● **Fragmento del documento**:

===============

Pero el maquinismo agroalimentario trajo consigo la rápida multiplicación de tierras cultivadas y el consecuente impacto ambiental, aquello que nosotros hemos llamado la burbuja del clima, afectando cantidad de hábitats constituidos lentamente desde milenios, borrados del mapa en poco tiempo. En las tres décadas que siguieron a 1860 se utilizaron para el cultivo más tierras que en toda la historia de los Estado Unidos hasta ese momento. El número de granjas se incrementó de dos a seis millones, la superficie sembrada se duplicó, la producción de trigo subió de 173 a 635 millones de búshels y las cosechas de maíz y algodón se triplicaron. Desde la primera mitad del s. XX algunos autores, como Samuel Elliot Morison y Henry Steeler Commager (Historia de los Estados Unidos de Norteamérica, Fondo de Cultura Económica, 1951), de quienes hemos tomado la mayoría de estos datos, alertaron sobre los daños causados a los ecosistemas. La extracción excesiva de los productos del subsuelo, el cultivo esquilmador y la destrucción de los bosques –dicen estos autores– ocasionaban erosiones, sequías e inundaciones. Cerca de cuarenta millones de hectáreas, una sexta parte de la superficie total del sur de los Estados Unidos se había perdido o dañado por las erosiones. Hacia 1930, en algunas partes, el piedemonte había desaparecido la mitad de la tierra cultivable.
Entrado el s. XX, cuando ya Estados Unidos tomaba de lleno el testigo de la revolución industrial de manos del British Empire, la producción a escala adquirió nuevas dimensiones, al igual que la burbuja del clima. Algunos la han denominado “segunda revolución industrial”, caracterizada por los grandes cambios en los patrones energéticos. La máquina a vapor dio paso al motor de gasolina, diesel y eléctricos. Para 1930 ya funcionaban en los Estados Unidos un millón de tractores de nuevas tecnologías. También se introdujeron masivamente cosechadoras y trilladoras mecánicas, camiones y grandes máquinas combinadas motorizados por los recién estrenados combustibles. Se asistía a un segundo gran cambio en el modo de producción del campo. Los agigantados pasos con que avanzaban la ciencia y tecnología, aunados a los grandes capitales, marcaron el fin de la variedad de cultivos y a la agricultura de sustentación. La pequeña granja familiar ya no resultaba eficiente y cedió paso a las grandes haciendas especializadas, dedicadas al monocultivo. Ello produjo un gran éxodo del campo a la ciudad. Entre 1870 y 1930 la población rural estadounidense disminuyó del 80% a menos del 40% y luego la migración siguió a un ritmo más acelerado.

===============

● **Tarea A**: Copia sin ningún cambio las entradas que van desde la línea que contiene "coordinates (92, 818)." hasta el final de las entradas, incluidos ambos extremos.

===============

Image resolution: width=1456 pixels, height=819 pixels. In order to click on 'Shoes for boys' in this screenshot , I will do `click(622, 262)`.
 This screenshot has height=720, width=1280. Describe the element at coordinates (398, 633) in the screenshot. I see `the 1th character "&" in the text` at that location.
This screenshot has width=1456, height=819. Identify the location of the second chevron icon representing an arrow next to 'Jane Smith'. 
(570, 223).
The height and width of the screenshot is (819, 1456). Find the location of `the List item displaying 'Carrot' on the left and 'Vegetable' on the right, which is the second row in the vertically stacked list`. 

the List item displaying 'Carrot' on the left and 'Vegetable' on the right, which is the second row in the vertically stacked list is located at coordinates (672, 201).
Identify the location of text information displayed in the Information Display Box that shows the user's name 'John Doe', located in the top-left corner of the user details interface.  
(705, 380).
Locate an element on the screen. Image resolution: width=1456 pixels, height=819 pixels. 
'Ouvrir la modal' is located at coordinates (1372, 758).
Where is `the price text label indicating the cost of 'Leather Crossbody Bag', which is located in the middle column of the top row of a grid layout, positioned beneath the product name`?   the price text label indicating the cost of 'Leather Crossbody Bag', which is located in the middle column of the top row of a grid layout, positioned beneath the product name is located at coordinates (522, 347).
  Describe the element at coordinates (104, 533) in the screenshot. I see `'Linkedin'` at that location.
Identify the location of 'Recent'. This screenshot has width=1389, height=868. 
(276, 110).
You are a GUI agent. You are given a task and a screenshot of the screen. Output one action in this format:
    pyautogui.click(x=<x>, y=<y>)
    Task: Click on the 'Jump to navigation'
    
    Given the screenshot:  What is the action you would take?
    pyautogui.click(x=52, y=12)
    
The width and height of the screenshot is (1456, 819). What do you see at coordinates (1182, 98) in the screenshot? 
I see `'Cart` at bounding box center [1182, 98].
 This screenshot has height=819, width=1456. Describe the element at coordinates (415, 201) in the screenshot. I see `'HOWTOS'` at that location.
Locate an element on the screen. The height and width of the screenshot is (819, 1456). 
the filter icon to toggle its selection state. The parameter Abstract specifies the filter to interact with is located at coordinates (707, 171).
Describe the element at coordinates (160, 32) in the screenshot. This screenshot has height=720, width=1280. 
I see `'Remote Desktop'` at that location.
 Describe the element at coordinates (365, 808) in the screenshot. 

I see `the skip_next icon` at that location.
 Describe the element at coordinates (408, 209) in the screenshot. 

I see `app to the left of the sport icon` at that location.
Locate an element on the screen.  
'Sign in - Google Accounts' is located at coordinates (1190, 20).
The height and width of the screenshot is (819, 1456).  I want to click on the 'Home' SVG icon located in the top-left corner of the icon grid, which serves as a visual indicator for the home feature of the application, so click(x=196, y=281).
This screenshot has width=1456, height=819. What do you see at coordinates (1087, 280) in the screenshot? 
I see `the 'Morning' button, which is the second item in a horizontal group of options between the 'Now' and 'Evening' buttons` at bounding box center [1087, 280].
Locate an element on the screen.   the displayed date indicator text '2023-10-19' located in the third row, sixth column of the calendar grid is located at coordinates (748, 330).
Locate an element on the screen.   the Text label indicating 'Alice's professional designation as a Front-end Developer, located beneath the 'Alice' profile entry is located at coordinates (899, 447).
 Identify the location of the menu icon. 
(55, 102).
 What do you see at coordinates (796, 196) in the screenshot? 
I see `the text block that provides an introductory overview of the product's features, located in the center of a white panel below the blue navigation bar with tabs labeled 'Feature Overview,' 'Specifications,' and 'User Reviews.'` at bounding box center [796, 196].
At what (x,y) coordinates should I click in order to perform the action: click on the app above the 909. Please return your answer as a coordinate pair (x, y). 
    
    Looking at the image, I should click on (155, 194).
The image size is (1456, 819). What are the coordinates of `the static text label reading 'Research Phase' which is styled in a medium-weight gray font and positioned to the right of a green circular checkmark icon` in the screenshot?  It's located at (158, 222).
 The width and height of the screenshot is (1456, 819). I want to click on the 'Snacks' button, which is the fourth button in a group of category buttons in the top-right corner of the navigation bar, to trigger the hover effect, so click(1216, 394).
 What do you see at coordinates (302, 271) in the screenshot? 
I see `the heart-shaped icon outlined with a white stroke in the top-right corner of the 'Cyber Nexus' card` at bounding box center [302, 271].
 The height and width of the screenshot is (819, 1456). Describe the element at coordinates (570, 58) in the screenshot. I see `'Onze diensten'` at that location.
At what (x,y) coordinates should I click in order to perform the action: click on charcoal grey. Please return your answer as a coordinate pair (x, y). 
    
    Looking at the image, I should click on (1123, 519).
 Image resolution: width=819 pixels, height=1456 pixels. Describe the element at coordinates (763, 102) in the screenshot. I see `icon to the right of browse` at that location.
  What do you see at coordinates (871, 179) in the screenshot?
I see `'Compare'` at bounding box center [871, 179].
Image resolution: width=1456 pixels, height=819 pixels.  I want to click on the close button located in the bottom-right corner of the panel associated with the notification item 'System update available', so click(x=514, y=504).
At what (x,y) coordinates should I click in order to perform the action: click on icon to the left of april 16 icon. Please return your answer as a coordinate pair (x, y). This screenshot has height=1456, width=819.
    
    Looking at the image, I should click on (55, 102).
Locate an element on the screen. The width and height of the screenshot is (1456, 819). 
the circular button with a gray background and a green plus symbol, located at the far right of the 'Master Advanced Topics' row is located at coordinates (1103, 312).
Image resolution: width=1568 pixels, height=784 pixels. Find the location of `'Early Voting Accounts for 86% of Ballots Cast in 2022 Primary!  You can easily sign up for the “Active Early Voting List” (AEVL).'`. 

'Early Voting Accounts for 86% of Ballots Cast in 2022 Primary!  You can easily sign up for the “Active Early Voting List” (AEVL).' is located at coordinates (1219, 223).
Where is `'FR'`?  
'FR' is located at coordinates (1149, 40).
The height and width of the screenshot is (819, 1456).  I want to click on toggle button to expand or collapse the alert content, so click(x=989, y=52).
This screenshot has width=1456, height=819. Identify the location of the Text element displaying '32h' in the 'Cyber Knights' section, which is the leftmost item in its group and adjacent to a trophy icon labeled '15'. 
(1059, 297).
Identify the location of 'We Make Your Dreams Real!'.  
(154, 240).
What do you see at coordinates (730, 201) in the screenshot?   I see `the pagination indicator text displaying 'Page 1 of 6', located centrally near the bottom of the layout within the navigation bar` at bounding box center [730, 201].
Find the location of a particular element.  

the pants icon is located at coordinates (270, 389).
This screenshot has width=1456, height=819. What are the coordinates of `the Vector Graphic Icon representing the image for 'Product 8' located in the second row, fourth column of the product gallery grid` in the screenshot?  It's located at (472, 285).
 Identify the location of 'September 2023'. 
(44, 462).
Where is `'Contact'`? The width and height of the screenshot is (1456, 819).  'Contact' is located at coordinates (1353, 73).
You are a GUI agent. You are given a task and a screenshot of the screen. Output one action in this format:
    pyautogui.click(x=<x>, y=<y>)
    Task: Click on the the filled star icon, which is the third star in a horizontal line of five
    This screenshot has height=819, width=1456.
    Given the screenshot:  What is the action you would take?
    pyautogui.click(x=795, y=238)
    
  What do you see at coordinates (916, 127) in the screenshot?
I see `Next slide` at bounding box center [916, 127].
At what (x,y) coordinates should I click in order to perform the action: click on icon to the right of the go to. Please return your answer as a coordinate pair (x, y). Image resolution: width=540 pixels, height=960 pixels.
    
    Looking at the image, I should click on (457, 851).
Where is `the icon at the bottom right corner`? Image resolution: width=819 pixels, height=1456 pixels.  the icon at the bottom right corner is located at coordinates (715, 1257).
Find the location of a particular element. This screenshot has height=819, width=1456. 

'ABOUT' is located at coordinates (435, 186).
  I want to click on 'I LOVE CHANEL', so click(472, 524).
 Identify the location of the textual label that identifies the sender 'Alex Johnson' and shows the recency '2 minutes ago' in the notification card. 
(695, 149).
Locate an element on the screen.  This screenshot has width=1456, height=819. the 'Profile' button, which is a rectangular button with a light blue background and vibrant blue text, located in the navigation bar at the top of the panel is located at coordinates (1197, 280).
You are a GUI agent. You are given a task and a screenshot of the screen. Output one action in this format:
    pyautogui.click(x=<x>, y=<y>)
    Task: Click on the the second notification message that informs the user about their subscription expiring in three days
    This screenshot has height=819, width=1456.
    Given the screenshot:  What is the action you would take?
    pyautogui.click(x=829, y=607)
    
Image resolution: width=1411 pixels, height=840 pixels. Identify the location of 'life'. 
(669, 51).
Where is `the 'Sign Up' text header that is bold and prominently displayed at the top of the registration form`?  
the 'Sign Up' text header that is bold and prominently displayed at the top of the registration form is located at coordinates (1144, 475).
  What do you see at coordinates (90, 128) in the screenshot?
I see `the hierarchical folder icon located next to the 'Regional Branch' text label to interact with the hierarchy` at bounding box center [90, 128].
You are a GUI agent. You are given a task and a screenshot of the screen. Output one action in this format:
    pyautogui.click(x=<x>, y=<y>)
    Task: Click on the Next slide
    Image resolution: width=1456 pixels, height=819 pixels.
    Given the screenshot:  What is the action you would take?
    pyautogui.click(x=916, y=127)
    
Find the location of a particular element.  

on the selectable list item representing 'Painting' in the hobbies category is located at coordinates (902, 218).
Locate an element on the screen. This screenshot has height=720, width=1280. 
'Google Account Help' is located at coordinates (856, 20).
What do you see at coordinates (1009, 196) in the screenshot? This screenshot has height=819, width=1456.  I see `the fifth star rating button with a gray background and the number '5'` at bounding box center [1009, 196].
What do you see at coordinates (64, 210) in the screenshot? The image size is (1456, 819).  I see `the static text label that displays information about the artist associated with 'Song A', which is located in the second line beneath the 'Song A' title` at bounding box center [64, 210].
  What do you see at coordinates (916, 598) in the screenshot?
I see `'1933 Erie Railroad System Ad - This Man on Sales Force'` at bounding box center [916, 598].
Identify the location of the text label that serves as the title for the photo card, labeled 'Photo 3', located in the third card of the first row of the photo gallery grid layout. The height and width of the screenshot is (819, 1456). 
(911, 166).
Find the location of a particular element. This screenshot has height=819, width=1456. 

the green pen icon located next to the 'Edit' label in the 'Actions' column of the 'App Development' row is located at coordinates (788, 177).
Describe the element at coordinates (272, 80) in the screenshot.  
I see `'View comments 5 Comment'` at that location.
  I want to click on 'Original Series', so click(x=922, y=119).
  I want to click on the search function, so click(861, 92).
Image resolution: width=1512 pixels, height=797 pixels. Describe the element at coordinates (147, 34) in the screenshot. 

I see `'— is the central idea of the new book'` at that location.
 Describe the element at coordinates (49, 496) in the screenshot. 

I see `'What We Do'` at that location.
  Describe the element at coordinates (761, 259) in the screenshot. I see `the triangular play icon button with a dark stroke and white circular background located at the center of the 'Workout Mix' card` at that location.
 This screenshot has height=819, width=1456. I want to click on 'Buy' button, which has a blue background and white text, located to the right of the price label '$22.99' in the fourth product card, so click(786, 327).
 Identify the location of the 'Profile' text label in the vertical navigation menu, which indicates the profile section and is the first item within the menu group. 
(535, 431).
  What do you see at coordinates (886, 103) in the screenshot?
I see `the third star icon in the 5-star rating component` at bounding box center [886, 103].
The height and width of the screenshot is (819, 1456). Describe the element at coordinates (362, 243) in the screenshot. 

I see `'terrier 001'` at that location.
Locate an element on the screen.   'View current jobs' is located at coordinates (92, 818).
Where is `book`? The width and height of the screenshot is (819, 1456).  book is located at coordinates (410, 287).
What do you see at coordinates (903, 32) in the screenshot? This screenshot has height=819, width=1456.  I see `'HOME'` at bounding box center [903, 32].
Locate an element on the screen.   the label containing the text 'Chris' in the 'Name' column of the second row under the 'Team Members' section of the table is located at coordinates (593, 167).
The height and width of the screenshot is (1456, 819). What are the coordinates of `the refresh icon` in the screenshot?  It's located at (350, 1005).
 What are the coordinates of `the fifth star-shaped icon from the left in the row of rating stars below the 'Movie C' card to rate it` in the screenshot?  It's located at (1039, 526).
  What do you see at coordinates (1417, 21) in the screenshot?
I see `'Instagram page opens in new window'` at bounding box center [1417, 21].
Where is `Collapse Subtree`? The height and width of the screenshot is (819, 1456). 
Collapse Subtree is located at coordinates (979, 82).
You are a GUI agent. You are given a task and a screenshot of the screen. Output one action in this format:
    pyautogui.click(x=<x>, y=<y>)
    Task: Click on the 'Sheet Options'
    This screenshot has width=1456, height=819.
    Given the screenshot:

===============

● **Tarea B**: Enumera los cultivos cuya producción o cuyas cosechas aumentaron según el fragmento del documento sobre la agricultura en Estados Unidos.

● **Respuesta final A**:
Locate an element on the screen.   'View current jobs' is located at coordinates (92, 818).
Where is `book`? The width and height of the screenshot is (819, 1456).  book is located at coordinates (410, 287).
What do you see at coordinates (903, 32) in the screenshot? This screenshot has height=819, width=1456.  I see `'HOME'` at bounding box center [903, 32].
Locate an element on the screen.   the label containing the text 'Chris' in the 'Name' column of the second row under the 'Team Members' section of the table is located at coordinates (593, 167).
The height and width of the screenshot is (1456, 819). What are the coordinates of `the refresh icon` in the screenshot?  It's located at (350, 1005).
 What are the coordinates of `the fifth star-shaped icon from the left in the row of rating stars below the 'Movie C' card to rate it` in the screenshot?  It's located at (1039, 526).
  What do you see at coordinates (1417, 21) in the screenshot?
I see `'Instagram page opens in new window'` at bounding box center [1417, 21].
Where is `Collapse Subtree`? The height and width of the screenshot is (819, 1456). 
Collapse Subtree is located at coordinates (979, 82).
You are a GUI agent. You are given a task and a screenshot of the screen. Output one action in this format:
    pyautogui.click(x=<x>, y=<y>)
    Task: Click on the 'Sheet Options'
    This screenshot has width=1456, height=819.
    Given the screenshot:

● **Respuesta final B**: Trigo, maíz y algodón.